Segundo o órgão, foram apontadas “provas suficientes da existência do crime e indícios razoáveis de autoria”.
A Marinha, em nota, afirmou que “não se manifesta sobre processos investigatórios em curso” e que permanece à disposição da Justiça “para prestar as informações, no que lhe couber, necessárias ao andamento das investigações”.
A reportagem ainda não conseguiu contato com as defesas dos suspeitos.
A PF disse que a ação visa “complementar as evidências em torno de violentas ameaças” pelo ministro do STF e ressaltou que as medidas foram solicitadas pela PGR.
Professor de direito da PUC-SP, o advogado Ricardo Sayeg afirma que a prisão autorizada por Moraes é “absolutamente ilegal” por se tratar de uma decisão emitida em um caso em que o magistrado está diretamente interessado.
“É muito grave ameaçar um ministro do Poder Judiciário e a família dele. Essa gravidade é proporcional ao impedimento dele de ser o magistrado da causa”, afirma.
Ele cita como base para justificar o impedimento de Moraes o Artigo 252 do Código de Processo Penal, que afirma que o juiz não pode exercer jurisdição no processo em que “ele próprio ou seu cônjuge ou parente, consanguíneo ou afim em linha reta ou colateral até o terceiro grau, inclusive, for parte ou diretamente interessado no feito”.
Para Sayeg, cabe recurso à Corte Interamericana de Direitos Humanos contra a prisão.

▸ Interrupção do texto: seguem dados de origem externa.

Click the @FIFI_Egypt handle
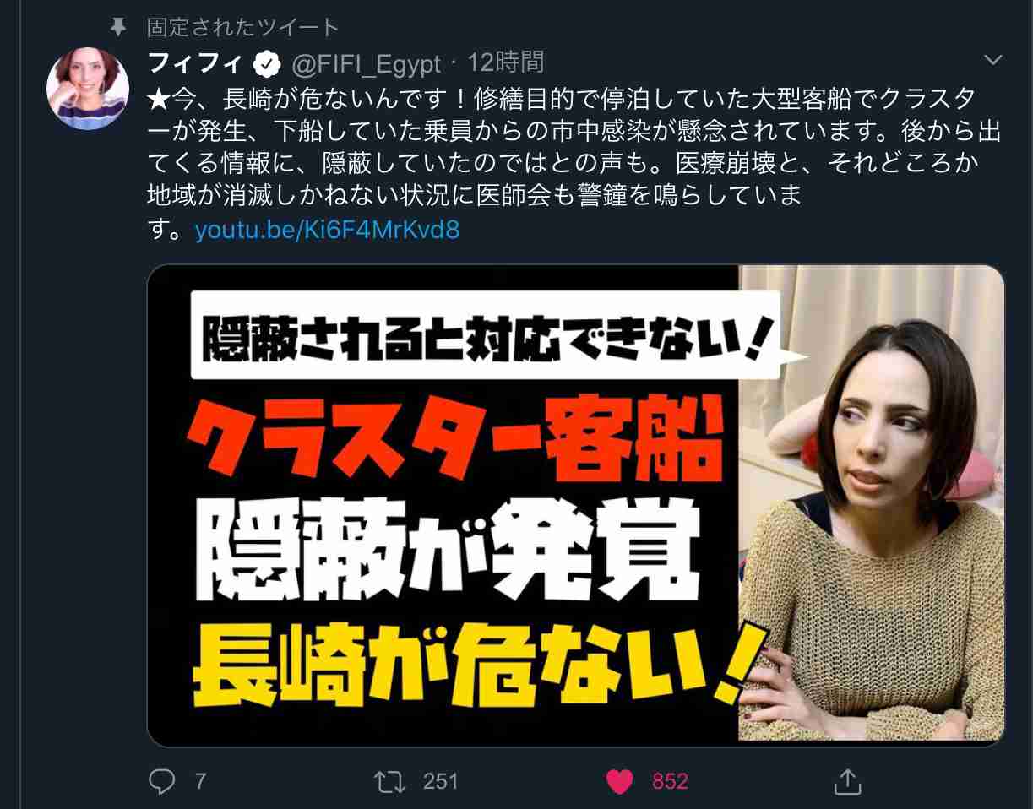 367,62
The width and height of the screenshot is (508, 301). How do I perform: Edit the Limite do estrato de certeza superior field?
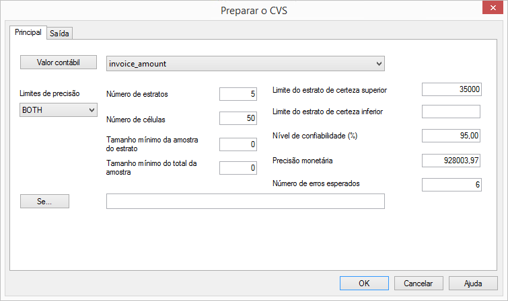[x=451, y=89]
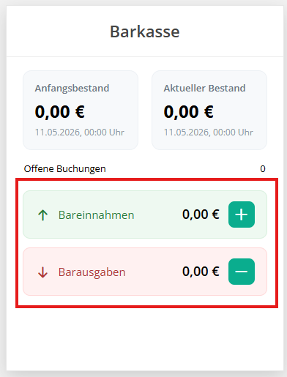
Task: Click the Anfangsbestand amount 0,00 €
Action: pyautogui.click(x=60, y=112)
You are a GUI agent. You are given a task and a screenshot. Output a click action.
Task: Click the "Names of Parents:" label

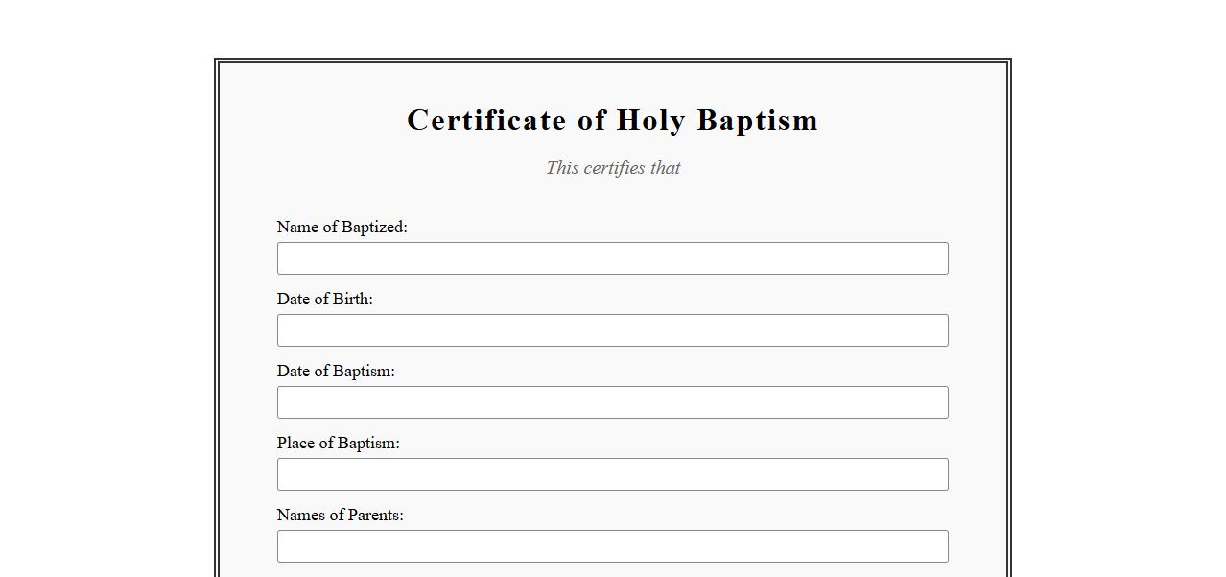pyautogui.click(x=340, y=515)
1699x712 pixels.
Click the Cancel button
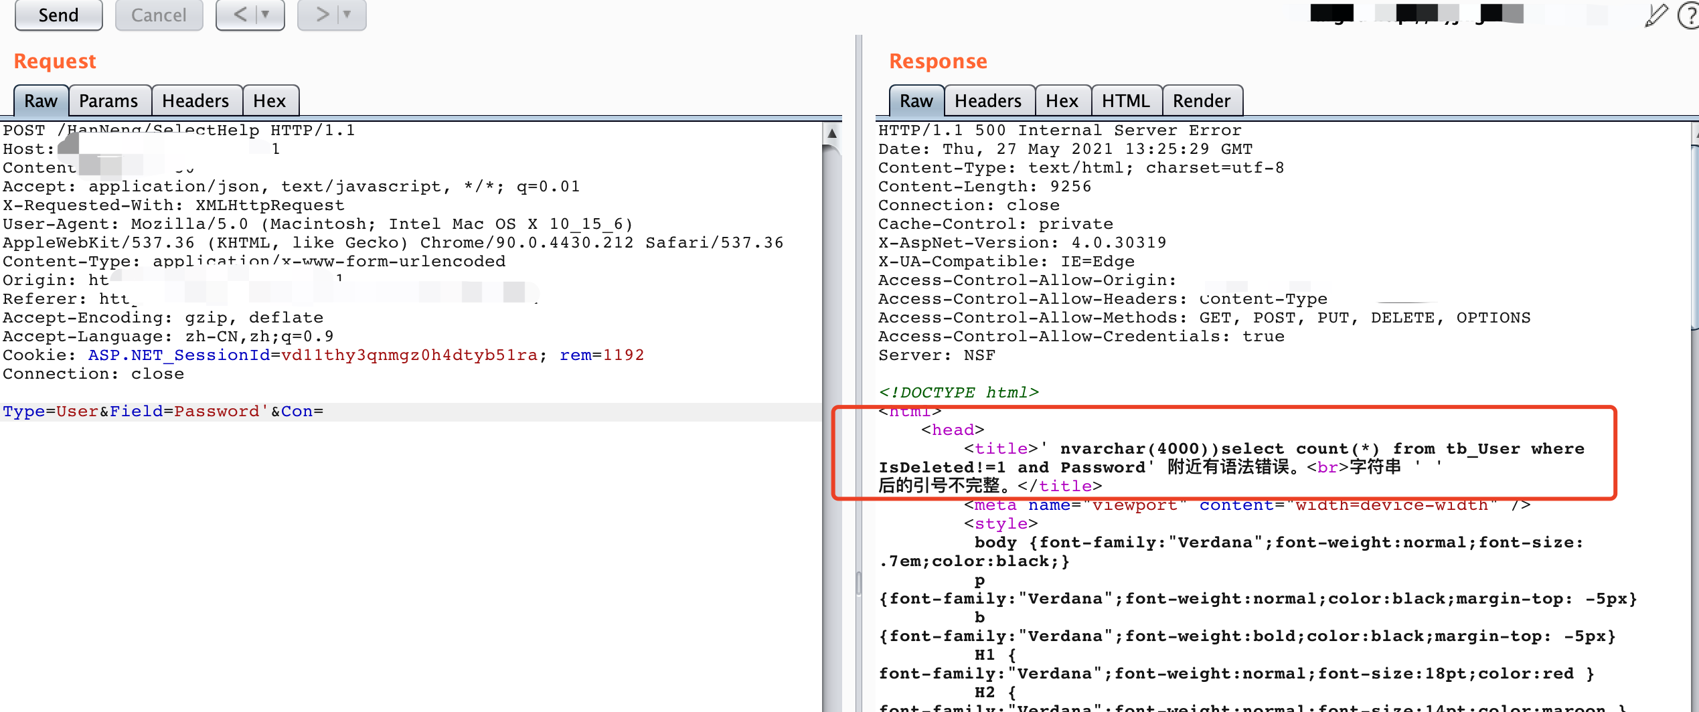point(159,15)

Em entrevista ao jornal O Globo em janeiro, Moraes disse que as investigações dos ataques golpistas de 8 de janeiro de 2023 revelaram três planos para matá-lo.
“O primeiro previa que as Forças Especiais do Exército me prenderiam em um domingo e me levariam para Goiânia. No segundo, se livrariam do corpo no meio do caminho para Goiânia. Aí, não seria propriamente uma prisão, mas um homicídio”, disse o ministro, à época.
“E o terceiro, de uns mais exaltados, defendia que, após o golpe, eu deveria ser preso e enforcado na Praça dos Três Poderes”, completou.
Presidente do IBCCrim (Instituto Brasileiro de Ciências Criminais), o advogado Renato Stanziola Vieira concordou que, de forma geral, um ministro não deve julgar um caso em que ele seja parte interessada. Ainda afirmou que o Supremo só deve avaliar questões relacionadas ao próprio tribunal, não aos ministros.
“Se não for uma questão do Supremo, e for de um dos seus integrantes pessoalmente, tem de ser avaliado em primeiro grau. E a vítima não pode ser quem vá determinar uma decisão judicial”, disse ele.
O presidente do instituto ainda disse que prisões preventivas não podem ser decretada por conta do tipo penal, mas em casos em que há risco ao processo se o suspeito permanecer solto. “Ameaça é um tipo penal, por isso, sem outro contexto de perigo ao processo, ninguém pode ser preso preventivamente. Prisão preventiva supõe risco de algo, não apenas o cometimento de um crime, seja ele pouco ou muito grave.”
Ele ponderou, no entanto, que não é possível avaliar o caso de forma aprofundada, pois a decisão está sob sigilo.
Moraes é o relator no STF dos inquéritos que miram o ex-presidente Jair Bolsonaro (PL) e seus aliados mais próximos.
O ministro está de saída da presidência do TSE (Tribunal Superior Eleitoral), que será assumido por Cármen Lúcia na segunda (3). Sob sua gestão, a corte eleitoral teve como principais bandeiras o combate a desinformação e disseminação de fake news, em especial contra o sistema eleitoral.
Nos dois tribunais o ministro atuou em julgamentos e relatou investigações que desagradaram os bolsonaristas e resultaram em ameaças contra o ministro.
No inquérito das milícias digitais, principal apuração que mira Bolsonaro, a Polícia Federal investiga o planejamento pelo ex-presidente e seus aliados de um golpe que tinha como um dos objetivos tirar Moraes do TSE e do STF.
Como mostrou a Folha de S.Paulo, um das minutas de golpe debatidas pelo ex-presidente, militares e assessores próximos previa a decretação de estado de defesa na sede do TSE.